→ Your goal: A single number is required: the count of lines in the entries below that include the word "agent".
*** Opening of Source records ***
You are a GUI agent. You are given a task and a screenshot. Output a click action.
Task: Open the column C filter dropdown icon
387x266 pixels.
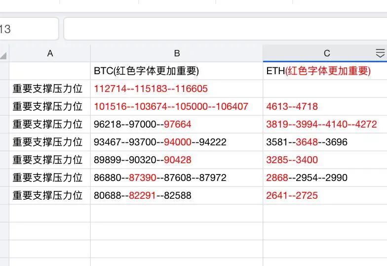380,53
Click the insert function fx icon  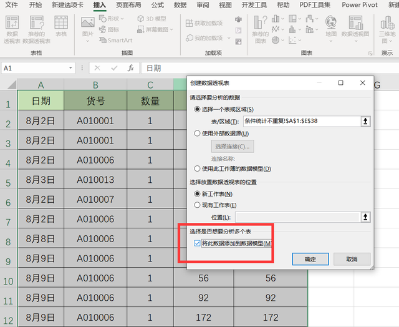[x=130, y=68]
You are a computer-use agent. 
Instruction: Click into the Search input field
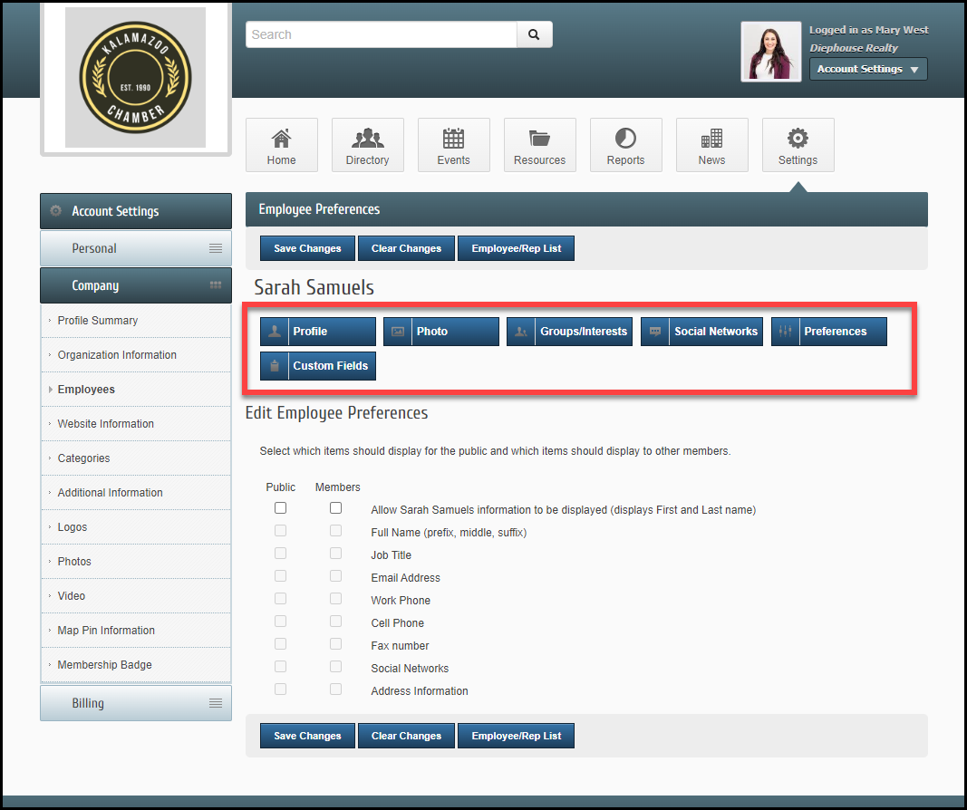(x=381, y=34)
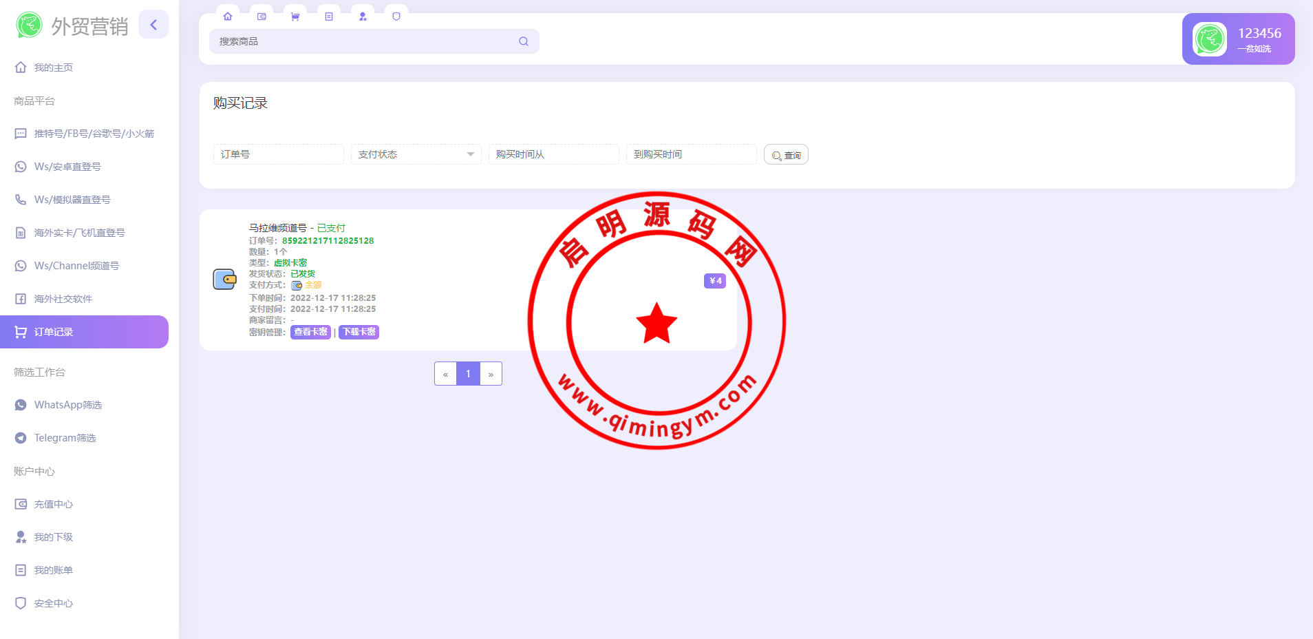The height and width of the screenshot is (639, 1313).
Task: Open WhatsApp筛选 in the sidebar
Action: pyautogui.click(x=67, y=405)
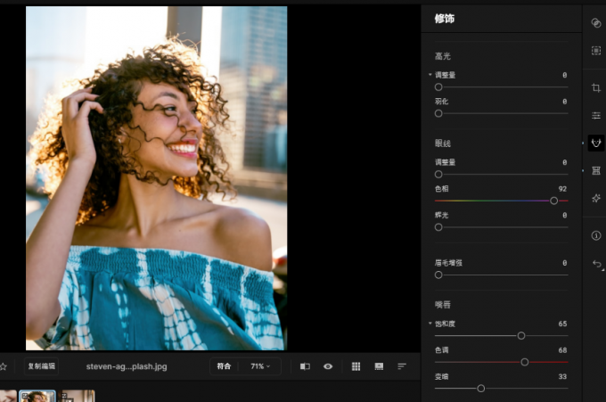
Task: Open the AI enhance sparkle tool
Action: (596, 198)
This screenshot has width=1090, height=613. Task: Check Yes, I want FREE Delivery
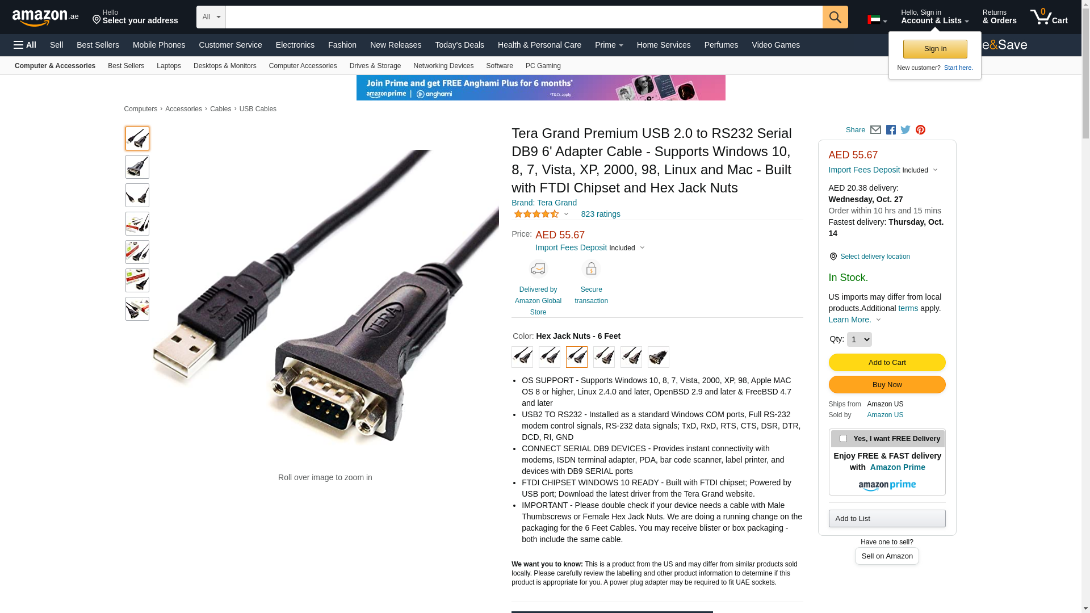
*** Close of Source records ***
→ Task response: 2